Bazen en gerçek hâlimizi, sadece kim olduğumuz unutulduğunda gösterebiliriz. Çünkü isimlerimiz, yüzlerimiz ve geçmişlerimiz, ağırlık gibi omuzlarımızda taşınır. Bazen yüzümüze bir maske geçiririz ki kimse bizi yargılamasın. Çünkü biliriz ki eğer kim olduğumuz bilinirse, ne söylediklerimiz ne de yaptıklarımız değerli olmaz.
Bazen sadece değer görmek; sevildiğini, önemsendiğini hissetmek için kendinden uzaklaşır insan. Kendisi olunca bunların olmayacağını hissederek anlar. Evet, kimi zaman haklıdır ama bazen en çok değeri kendi olmayı bilenler alır; bütün emekleri boşa çıkarırlar. İsimler, tanıdık yüzler, taşıdığımız geçmiş; bazen üzerimizde fazladan bir yük gibi durur. Bizi biz yapan şeyler — arkadaşlar, aileler — bir noktadan sonra beklentilere dönüşebilir. Ama bir anlığına bunların hepsi silinirse geriye sadece olduğumuz kişi kalır. İnsan işte o zaman özgür hisseder. Aslında özgürlük, başkasının gözünde değil de kendi gözümüzde nasıl olduğumuzla ilgilidir. Çünkü biz; biz olduğumuzda güzeliz, değerliyiz, gerçeğiz.
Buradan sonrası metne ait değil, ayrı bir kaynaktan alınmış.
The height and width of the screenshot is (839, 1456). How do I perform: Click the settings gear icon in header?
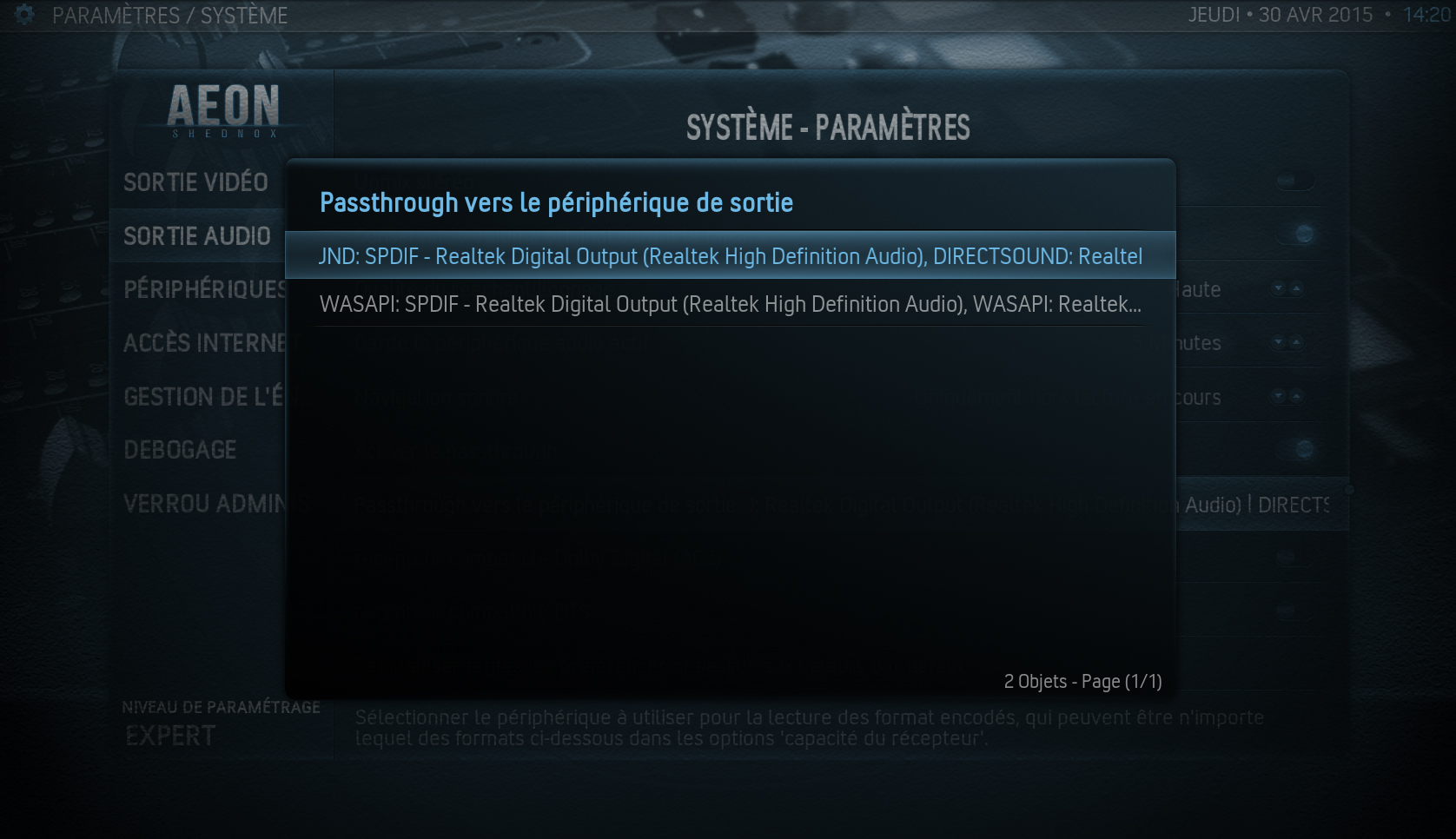[24, 15]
Hayat; insanların beklentilerini karşılamaya çalışarak, ona göre konuşup cevap vermeyerek, ses çıkarmayarak geçmiyor. Kendiniz olamadığınız hiçbir yerde mutlu olmadığınızı fark edeceksiniz bir süreden sonra; hiçbir şeyin eskisi gibi olmadığını. Çünkü artık bir önemi kalmayacak sizin için.